Stein went to the April 12 meeting with his union representative. For the first time, Stein was shown the letters written by the chaperones, none of whom were present at the hearing. Stein submitted letters attesting to his good character. Nonetheless, the following day, David informed ACJ that Stein was barred from driving on Board of Education routes because he fell below the standards of “good moral character” required by the contract between the Board of Education and ACJ.

Shortly thereafter Stein was discharged by ACJ. He filed a grievance with his union, and the matter went to arbitration. Both sides submitted evidence, and the arbitrator declined to overturn the decision by ACJ to fire Stein.

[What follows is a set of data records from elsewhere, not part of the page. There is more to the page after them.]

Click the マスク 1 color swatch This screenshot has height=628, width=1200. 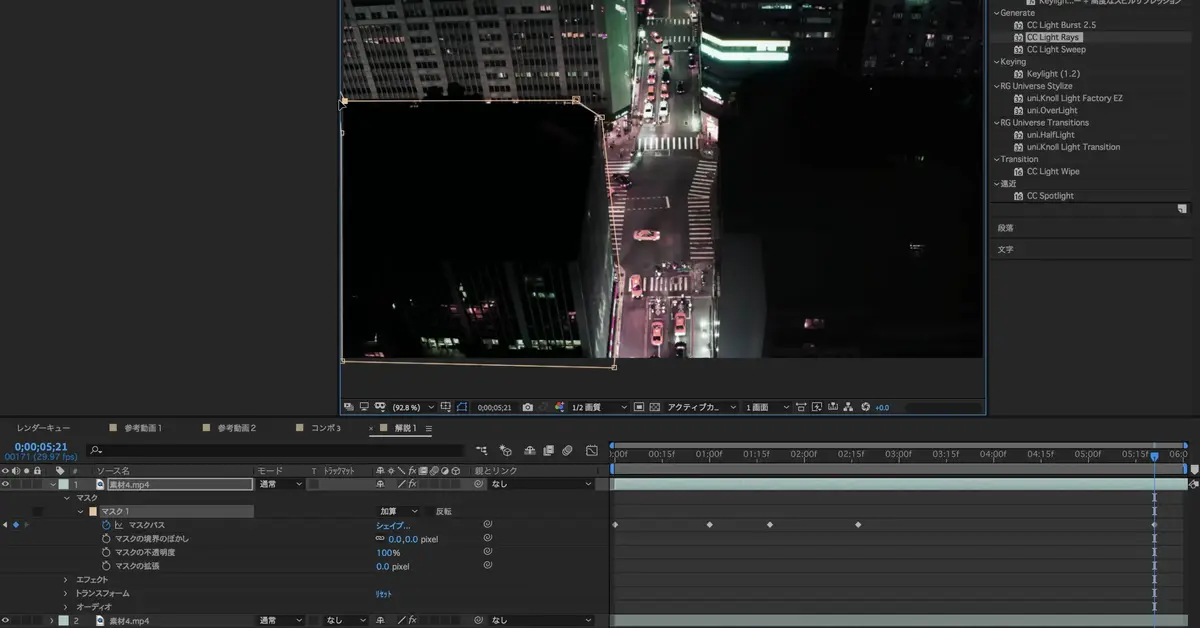(92, 511)
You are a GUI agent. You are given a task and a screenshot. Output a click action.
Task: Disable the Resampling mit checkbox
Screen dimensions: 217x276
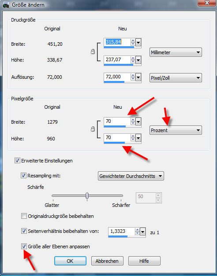pos(23,176)
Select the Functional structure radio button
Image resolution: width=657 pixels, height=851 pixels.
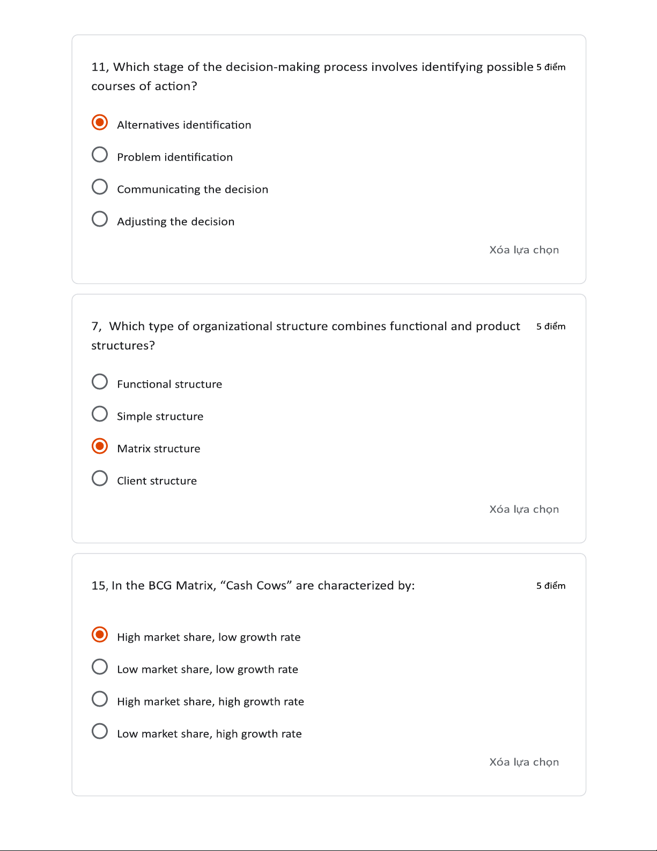[100, 382]
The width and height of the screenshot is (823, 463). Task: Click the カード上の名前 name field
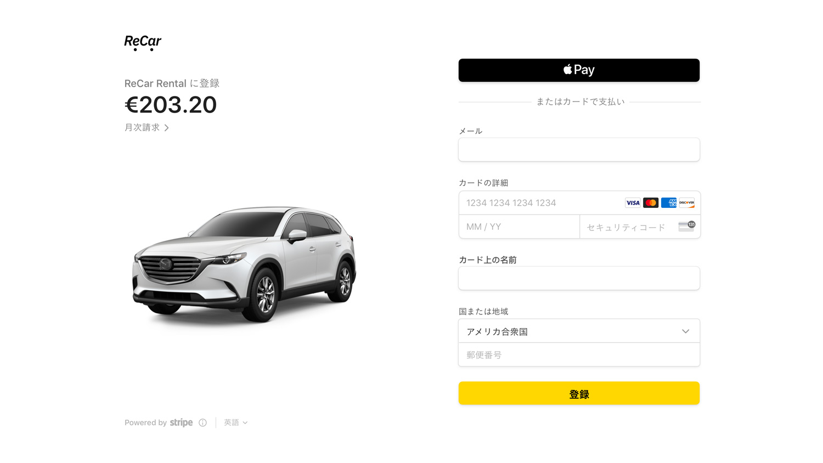(579, 278)
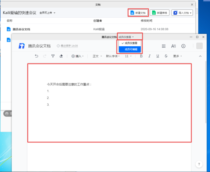The width and height of the screenshot is (210, 172).
Task: Click the format painter icon
Action: click(x=53, y=56)
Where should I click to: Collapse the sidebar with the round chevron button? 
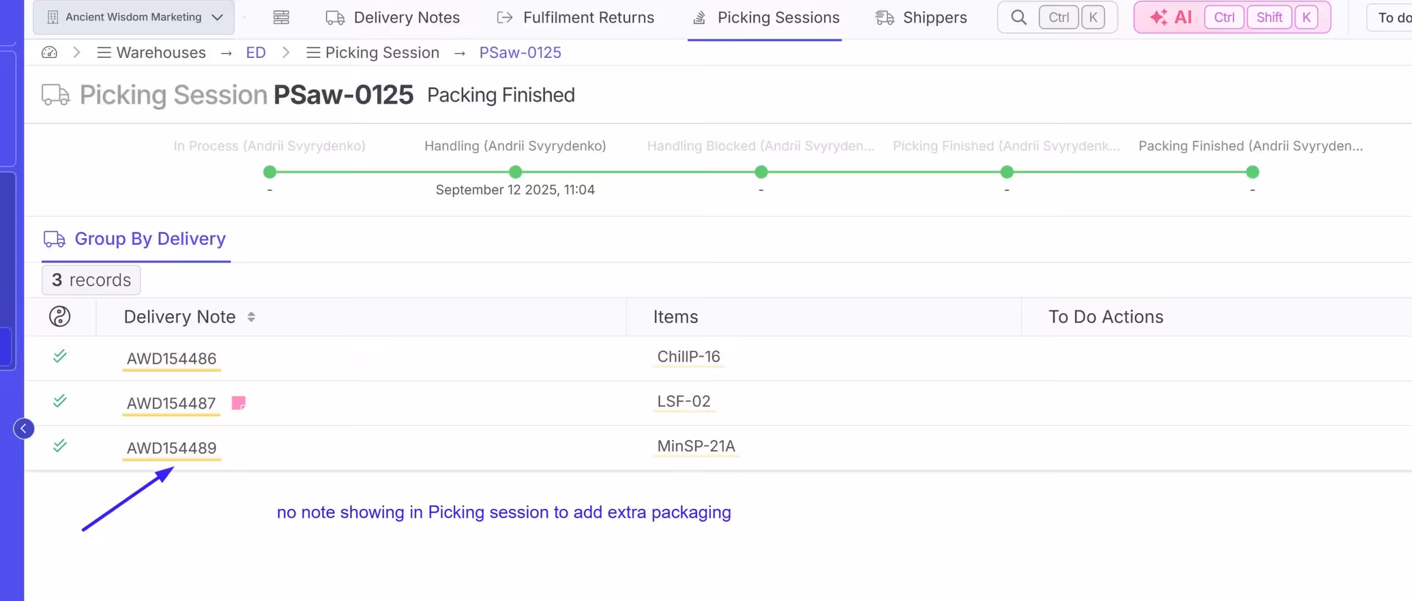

On December 22, 1982, Stein brought an action in federal district court pursuant to 42 U.S.C. § 1983, alleging a deprivation of due process because he did not receive adequate notice or a fair hearing before his disqualification by the Board of Education. Leonard David, the New York City Board of Education, ACJ and DiDomenico were named defendants. After a four-day jury trial, Judge Nickerson charged the jury that “Mr. Stein’s job is protected by due process of law,” rejecting defendants’ request that the jury be instructed that in New York the decertification of a school bus driver is not a constitutionally protected property right. In addition, the district judge denied defense counsel’s requested charges that Leonard David might be entitled to a good faith defense, and that the jury should award only nominal damages if it found that Stein would have been discharged by ACJ even if he had received adequate notice.

In response to four special interrogatories, the jury found Stein had not received adequate notice of the charges against him, but that defendants ACJ and DiDomenico did not conspire with the state to deprive Stein of his constitutional rights. Accordingly, it found only defendants Leonard David and the Board of Education liable for lost wages. Judgment was entered on January 24, 1986, awarding Stein $15,000 in compensatory damages plus attorneys’ fees, and directing the Board of Education to hold a new hearing to determine whether Stein should be permitted to drive school buses on Board of Education routes. Leonard David and the Board of Education now appeal.

DISCUSSION

We turn first to the difficult question whether Stein’s continued employment by ACJ is a protected property interest such that the state violated his procedural due process rights when it revoked his certification and caused his discharge. The district judge charged the jury that it was. For reasons which we present below, we agree.2

[16]*16In Board of Regents of State Colleges v. Roth, 408 U.S. 564, 92 S.Ct. 2701, 33 L.Ed.2d 548 (1972), the Supreme Court wrote:

To have a property interest in a benefit, a person clearly must have more than an abstract need or desire for it. He must have more than a unilateral expectation of it. He must, instead, have a legitimate claim of entitlement to it ...
Property interests, of course, are not created by the Constitution. Rather, they are created and their dimensions are defined by existing rules or understandings that stem from an independent source such as state law — rules or understandings that secure certain benefits and that support claims of entitlement to those benefits.

408 U.S. at 577, 92 S.Ct. at 2709.

In Roth, the Court held that a nontenured state university teacher holding a one-year appointment did not have a “liberty” or “property” interest in continued employment at the school. In the case before us, [17]*17however, Stein’s contract with ACJ provided that Stein would not be discharged except for “good cause.” The “good cause” for the discharge was supplied by the state, which by disqualifying the employee foreclosed him from doing his job. Accordingly, Stein’s “claim of entitlement” arose from his contract with ACJ.

We have previously noted that “liberty” or “property” protected by due process need not always flow from guaranty under state law or the Constitution. Huntley v. Community School Board of Brooklyn, 543 F.2d 979, 986 n. 8 (2d Cir.1976), cert. denied, 430 U.S. 929, 97 S.Ct. 1547, 51 L.Ed.2d 773 (1977), appeal after remand, 579 F.2d 738 (2d Cir.1978).